Isabela olhou para ele.

“Então acabou? É isso?”

Ele não respondeu.

E esse silêncio foi pior que qualquer resposta.

Horas depois, Isabela tentou acessar seu celular.

Lucas havia conseguido carregar parcialmente o aparelho em uma tomada da oficina.

As notificações apareceram de uma vez.

Centenas.

Mensagens.

Links.

Menções.

Ela abriu uma.

E congelou.

“Isabela Monteiro Vasconcelos: a mulher que tentou roubar um nome”

Outro link:

“Família confirma: identidade da noiva é suspeita”

Mais um:

“Especialistas analisam fraude em casamento de elite”

Ela largou o celular.

“Não… não, não, não…”

As mãos começaram a tremer.

“Eu não fiz nada disso…”

Lucas observava da porta.

“Eu sei”, ele disse baixo.

Mas a cidade inteira não sabia.

Naquela noite, algo ainda pior aconteceu.

O banco notificou oficialmente que todos os ativos ligados ao nome Isabela Monteiro Vasconcelos estavam sob investigação judicial.

Isso significava uma coisa simples:

Ela não tinha mais acesso a absolutamente nada.

Nem dinheiro.

Nem documentos úteis.

Nem rede de proteção.

Ela estava oficialmente isolada.

Lucas voltou tarde da noite com comida simples.

Pão e café.

Quando entrou, encontrou Isabela em silêncio, olhando para o vazio.

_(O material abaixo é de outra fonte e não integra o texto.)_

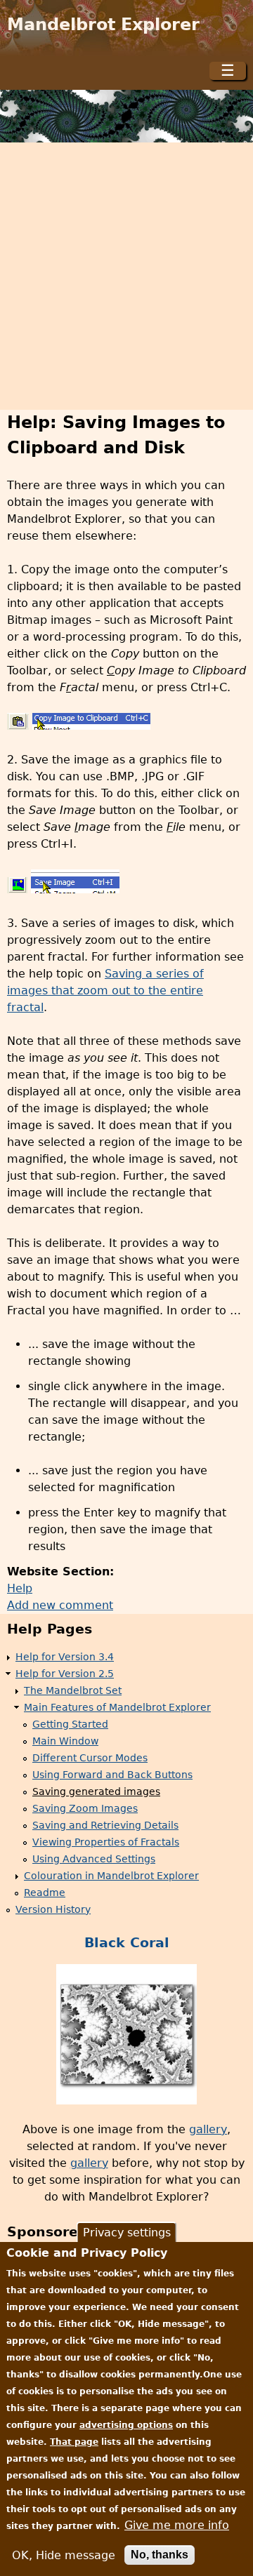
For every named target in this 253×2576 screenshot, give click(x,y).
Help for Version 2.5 (64, 1673)
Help (19, 1588)
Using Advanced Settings (93, 1858)
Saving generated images (96, 1791)
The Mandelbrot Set (73, 1690)
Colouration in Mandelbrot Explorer (111, 1875)
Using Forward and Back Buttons (112, 1774)
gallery (208, 2129)
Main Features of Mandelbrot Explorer (117, 1707)
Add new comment (60, 1605)
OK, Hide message (63, 2555)
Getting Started (70, 1724)
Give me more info (176, 2525)
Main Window (65, 1741)
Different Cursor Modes (90, 1757)
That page (74, 2442)
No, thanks (159, 2555)
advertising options (126, 2425)
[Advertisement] (126, 276)
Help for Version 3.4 (64, 1656)
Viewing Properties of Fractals (105, 1842)
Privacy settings (127, 2232)
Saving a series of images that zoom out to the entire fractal (105, 990)
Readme (44, 1892)
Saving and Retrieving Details (105, 1825)
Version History (53, 1909)
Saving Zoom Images (85, 1808)
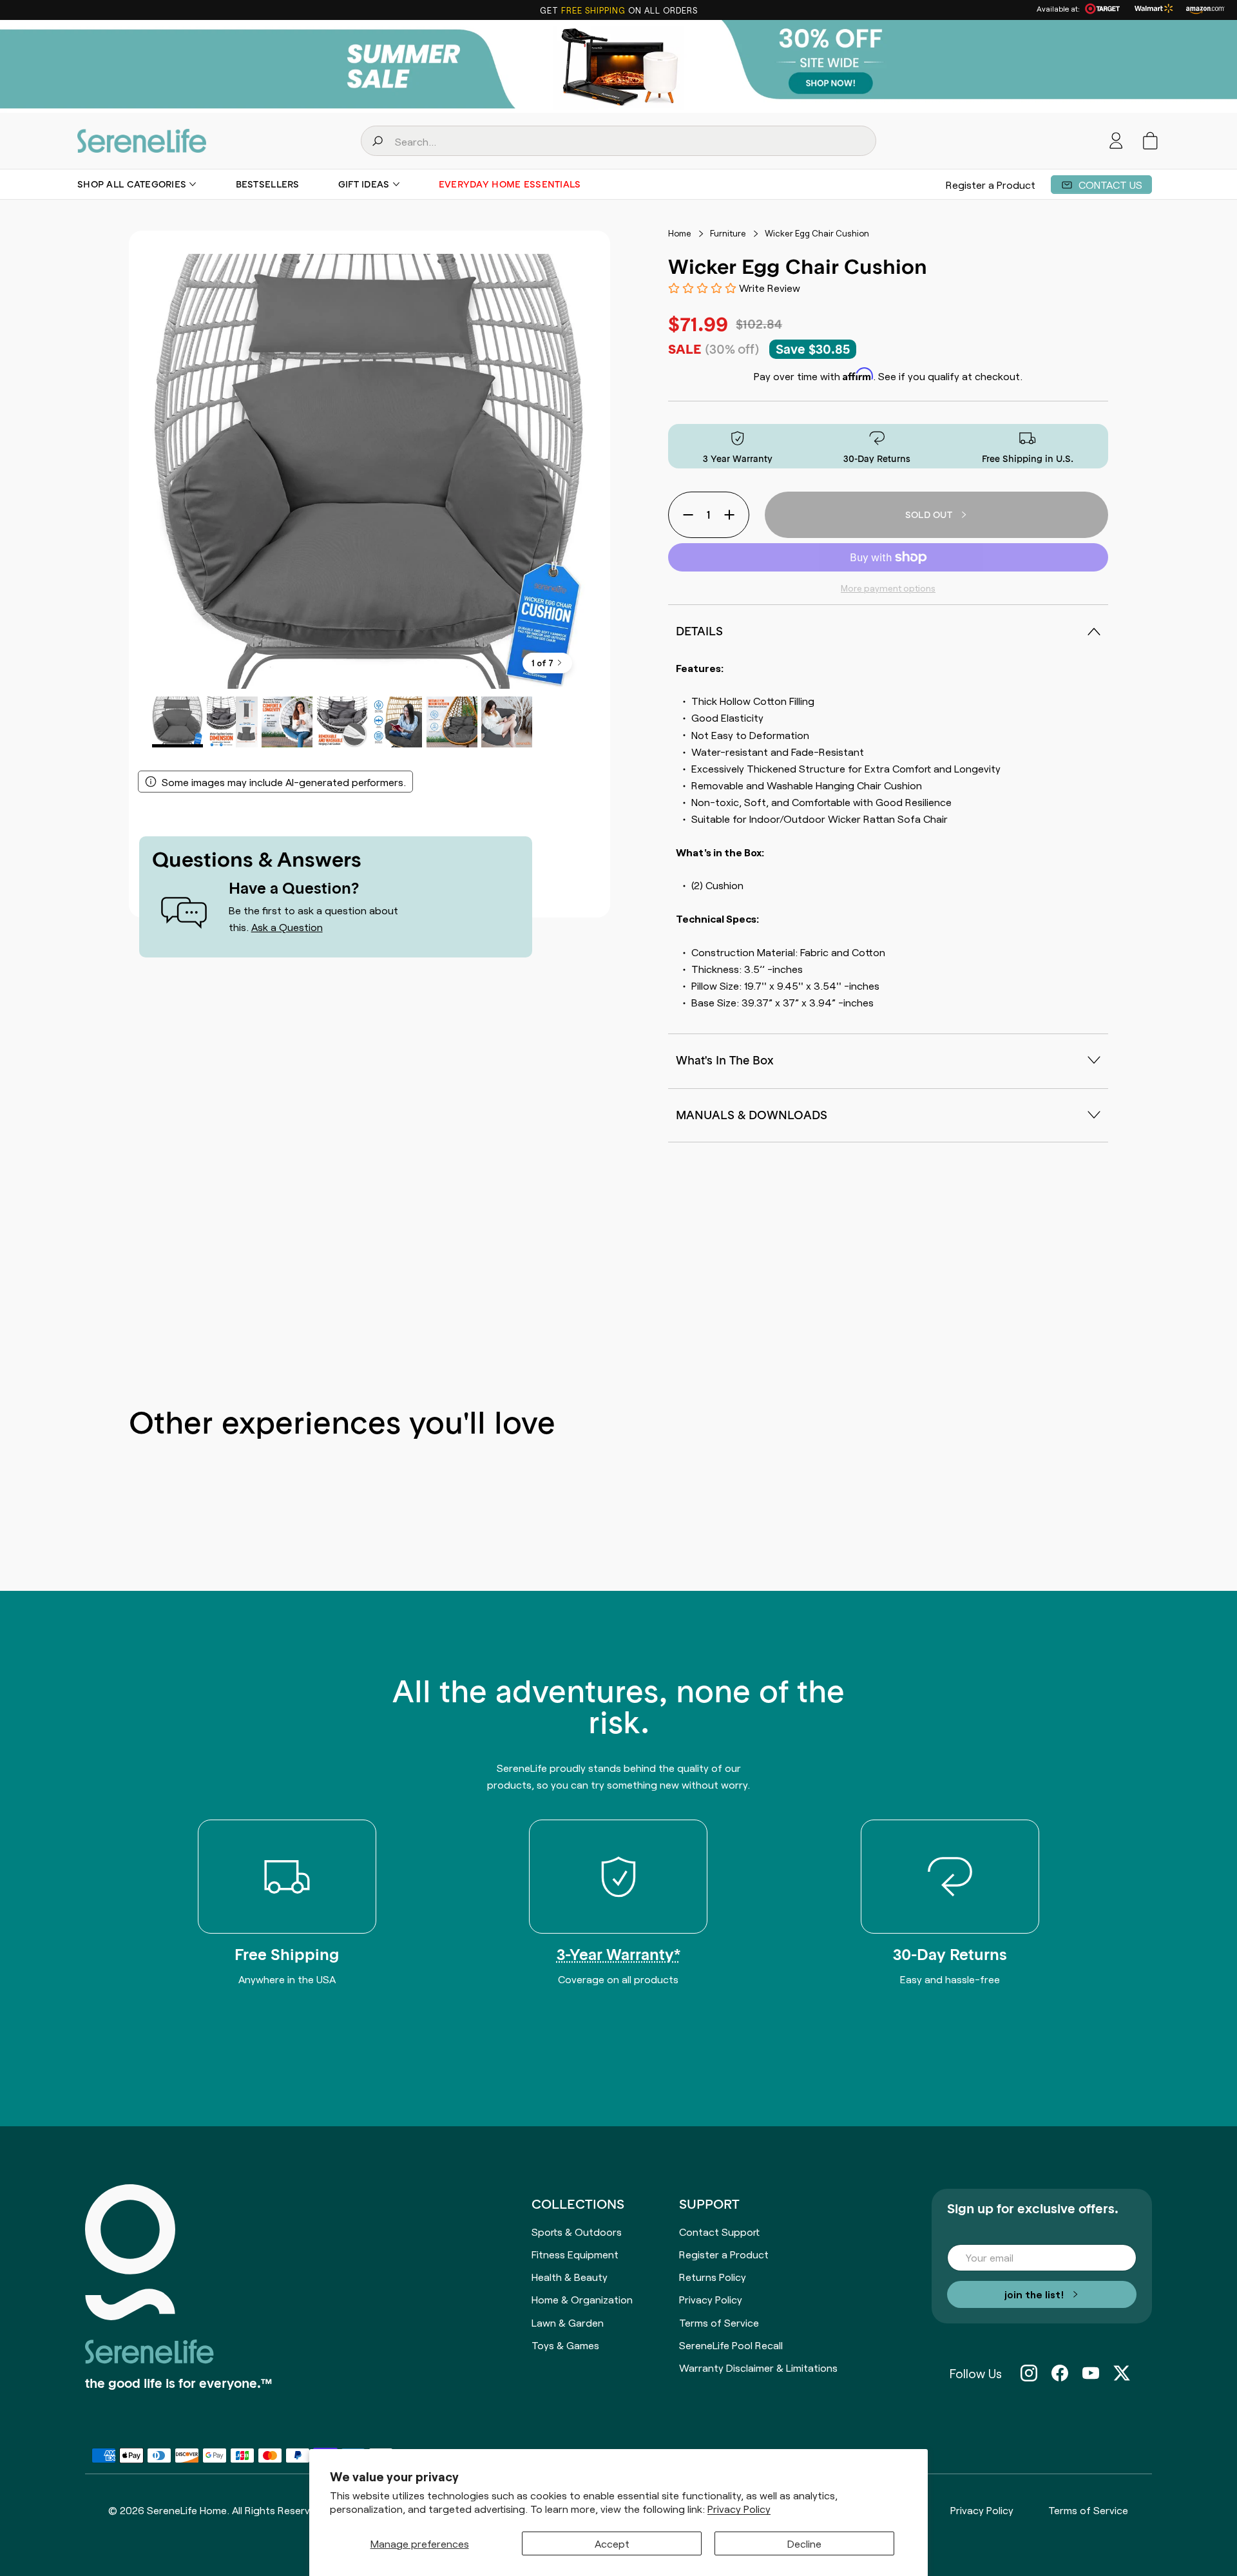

“Você precisa comer”, ele disse.

Ela não respondeu.

Ele colocou o saco na mesa.

“Isabela…”

Ela finalmente falou.

“Eles estão me apagando.”

Lucas ficou em silêncio.

Ela levantou o olhar, os olhos vermelhos.

“Não é só me expulsar de uma casa… é como se eles estivessem apagando quem eu sou.”

Lucas respirou fundo.

“Bem-vinda ao mundo deles.”

Ela balançou a cabeça.

“Mas por quê? Eu não fiz nada.”

Ele hesitou.

“Ou você fez… ou alguém quer que todos acreditem nisso.”

Do outro lado da cidade, em uma sala escura do prédio corporativo dos Albuquerque, Patrícia assistia às notícias na televisão.

A imagem de Isabela aparecia repetidamente.

Repórteres comentavam.

Analistas opinavam.

O nome dela virava espetáculo.

Patrícia desligou a TV.

“Ela não vai voltar disso”, disse calmamente.

Rafael, sentado no canto da sala, permaneceu em silêncio.

“Você deveria estar satisfeito”, Patrícia disse a ele.

Mas ele não respondeu.

Seu olhar estava perdido.

Como se algo dentro dele tivesse começado a quebrar também.

Na pensão, Isabela tentou dormir.

Mas não conseguiu.

Cada vez que fechava os olhos, via o salão do casamento.

Via Rafael desviando o olhar.

Via Patrícia sorrindo.

Via o portão se fechando.

Ela levantou da cama de repente.

“Eu preciso entender”, ela disse.

Lucas olhou.

“Entender o quê?”

Ela respirou fundo.

“Quem eu sou de verdade.”

Lucas ficou sério.

“Isso pode não ser uma boa ideia.”

Ela o encarou.

“Depois de tudo que já aconteceu, acha que ainda existe alguma coisa boa para evitar?”

Ele não respondeu.

E pela primeira vez desde que se encontraram, o silêncio entre os dois não era proteção.

Era aviso.

Porque o que Isabela ainda não sabia era que sua história não tinha acabado na humilhação.

Ela estava apenas começando a ser reescrita por alguém que já conhecia a verdade antes mesmo dela.